Saturday, June 18, 2011

George Washington Slept Here, Twice.

Richfield

This Italianate house is just visible from Catoctin Highway (Rt. 15)  in the cornfields north of Frederick, Maryland. It was the birthplace of a Spanish American War hero and sits on the site of the home of Maryland's first elected governor.


This marker alerts travelers on route 15 that this is an historic site by associating it with George Washington through Thomas Johnson, Maryland's first state governor, Revolutionary War General, and Supreme Court Justice.

George Washington
     On August 5 and 6, 1785, and again June 30 and July 1, 1791, was the guest of Thomas Johnson at the latter's manorial residence, which stood on the site of the present farm house, about 150 yards east of this point.
    Thomas Johnson, a member  of the Continental Congress from Maryland, on June 15, 1775 nominated Washington for Commander-in-chief of the Continental Army. Johnson later became the first governor of Maryland 
Thomas Johnson bought this land in 1776 and built a three-story brick house here in 1780 after leaving office as Governor of Maryland.  He was appointed by Washington to the U.S. Supreme Court in 1790 and retired in 1791, leaving him with the shortest tenure of any U.S. Supreme Court Justice so far. He lived at Richfield until 1794 when he went to live with his daughter at Rose Hill in Frederick. 

The 1,000 acre property belonged to William Goldsborough on May 22, 1818, when a midnight fire destroyed the mansion house. Goldsborough built a new two-story house in Italianate style between 1825 and 1830.  In 1836, Goldsborough died and the property went to John T. Schley. Winfield Scott Schley was born here in 1839.  The younger Schley became a naval officer and a hero of the Spanish American War. This postcard shows the home of  the "Hero of Santiago."


Leslie's Popular Monthly Magazine, in 1899, published this picture of Richfield in an article about Admiral Schley, "A Naval Hero of To-Day."


James W. Brooks motored by in 1929, and left this in the Washington Sunday Sun. The sketch is by Calvin A. Fader.
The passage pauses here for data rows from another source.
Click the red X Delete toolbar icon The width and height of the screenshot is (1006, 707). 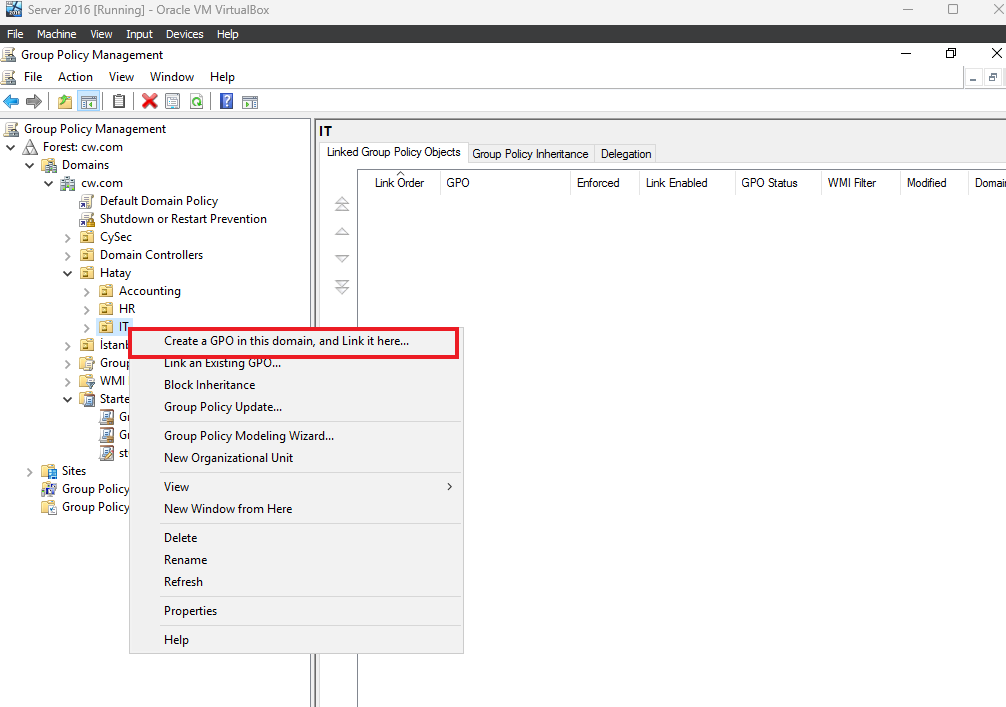pyautogui.click(x=149, y=101)
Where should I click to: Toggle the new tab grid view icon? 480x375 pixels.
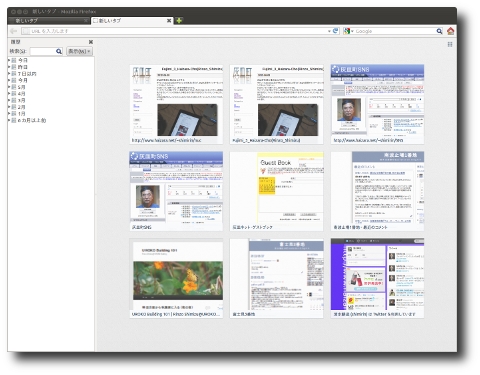(450, 44)
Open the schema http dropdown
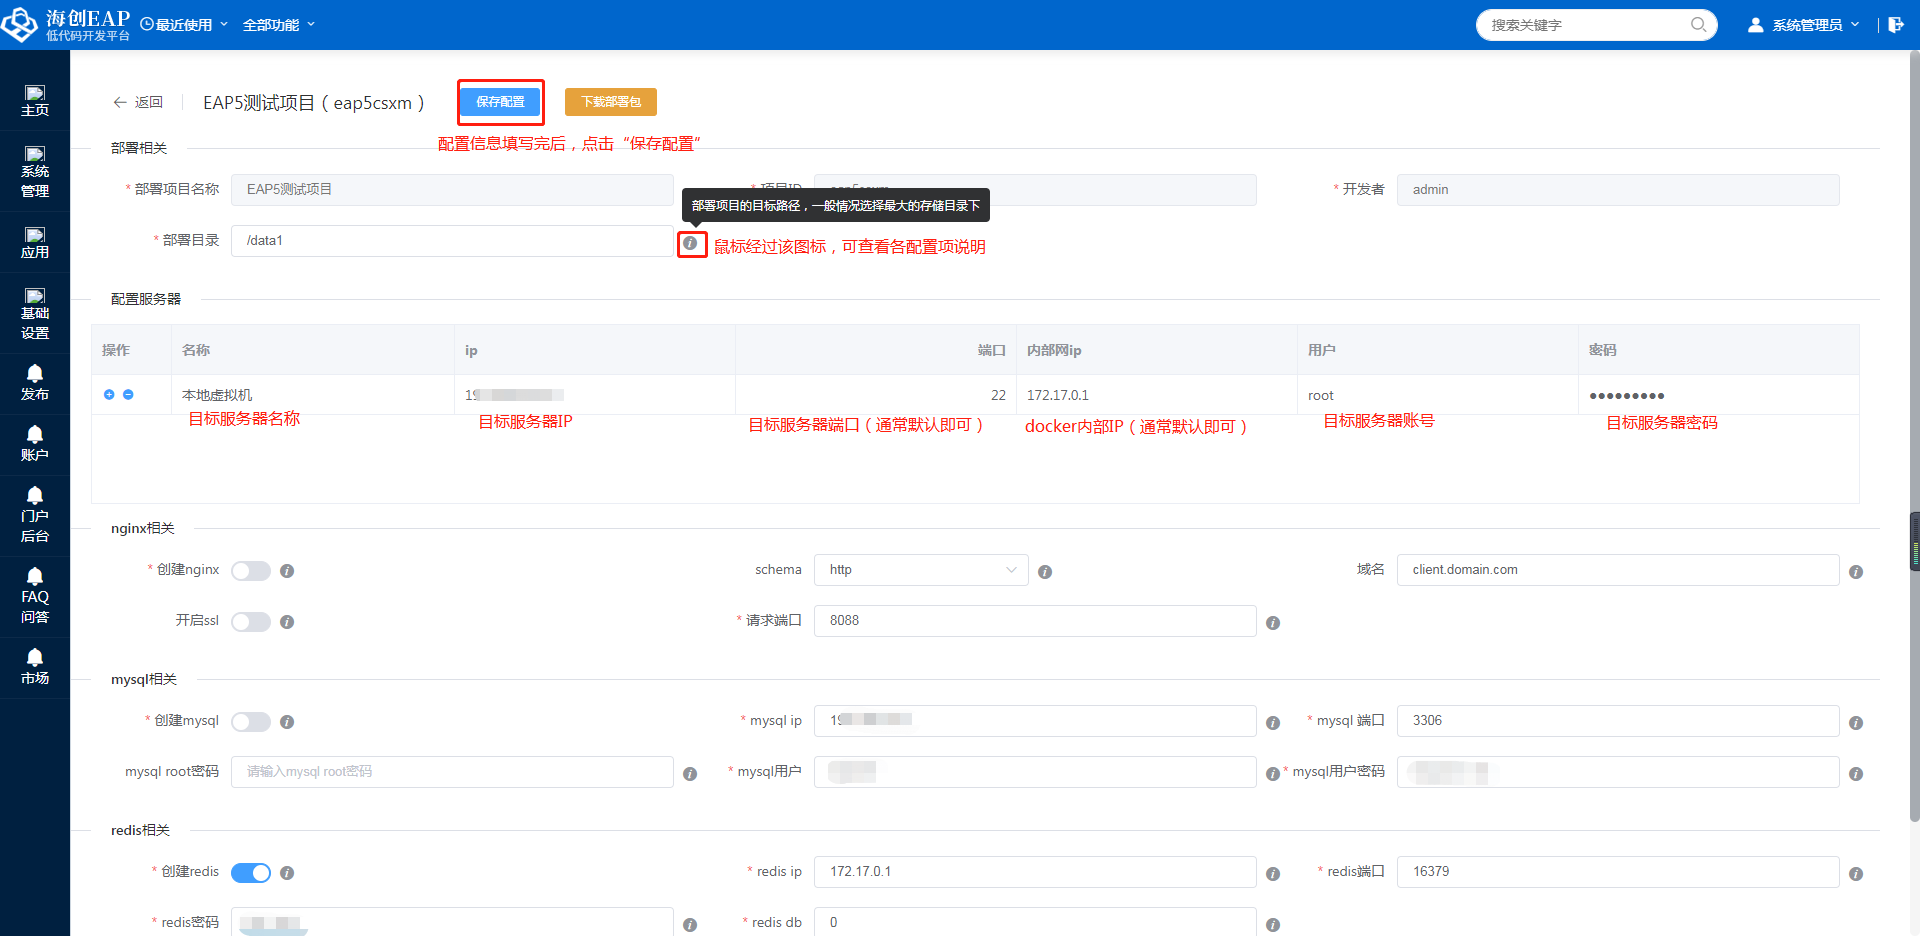 tap(920, 570)
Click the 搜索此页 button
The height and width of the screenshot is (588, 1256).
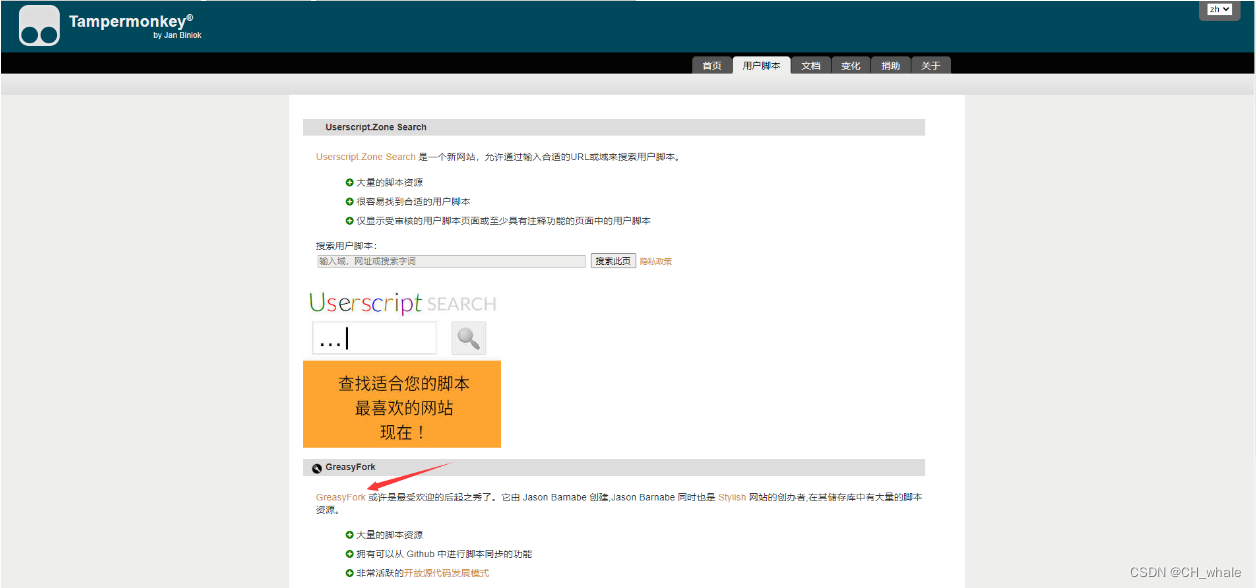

 “Richfields”, Boyhood Home of an American Admiral
Here an American boy once sailed Armadas on the duck pond and looked wistfully down the road for the day when he could put out to sea. The Day came: thence in high service through great waters round the world, rescuer of Greeley and his surviving band from the icy North, hero at Santiago—Admiral Winfield Scott Schley. Richfields is seen to the right northbound, three miles north of Frederick.
Route 15 is the main road between Frederick and Gettysburg. In 1863, Union cavalry camped here on their way to Gettysburg. A Civil War Trails marker tells us that in June of 1863 Generals Custer and Farnsworth were introduced to their respective cavalry brigades here.


Elon Farnsworth died leading a pointless cavalry charge on the third day at Gettysburg at what is now called the south cavalry field.  "The boy general with the golden lock" led the Michigan Brigade into the fight on the east cavalry field, hollering "Come on you Wolverines" as they charged.

George Washington slept here twice. Richfield was the first Frederick County Home of Maryland's first governor, Thomas Johnson, Brigadier General of Maryland troops in the American Revolution and Washington's longtime friend.


The house was destroyed by a tornado in 1929 and was substantially rebuilt in the same style.


In 1947, the house was purchased by Bruce E. and Frances Crum and remains in the Crum Family today.


To summarize, this is not the house Washington slept in twice; nor is it the house that witnessed the passage of Civil War armies. Nor is it exactly the same house Admiral Schley was born in. But it carries on a kind of historical continuity by holding the place where those things happened. It reminds me of the man who proudly displayed George Washington's axe, "of course, the head had to be replaced three times over the years and the handle twice."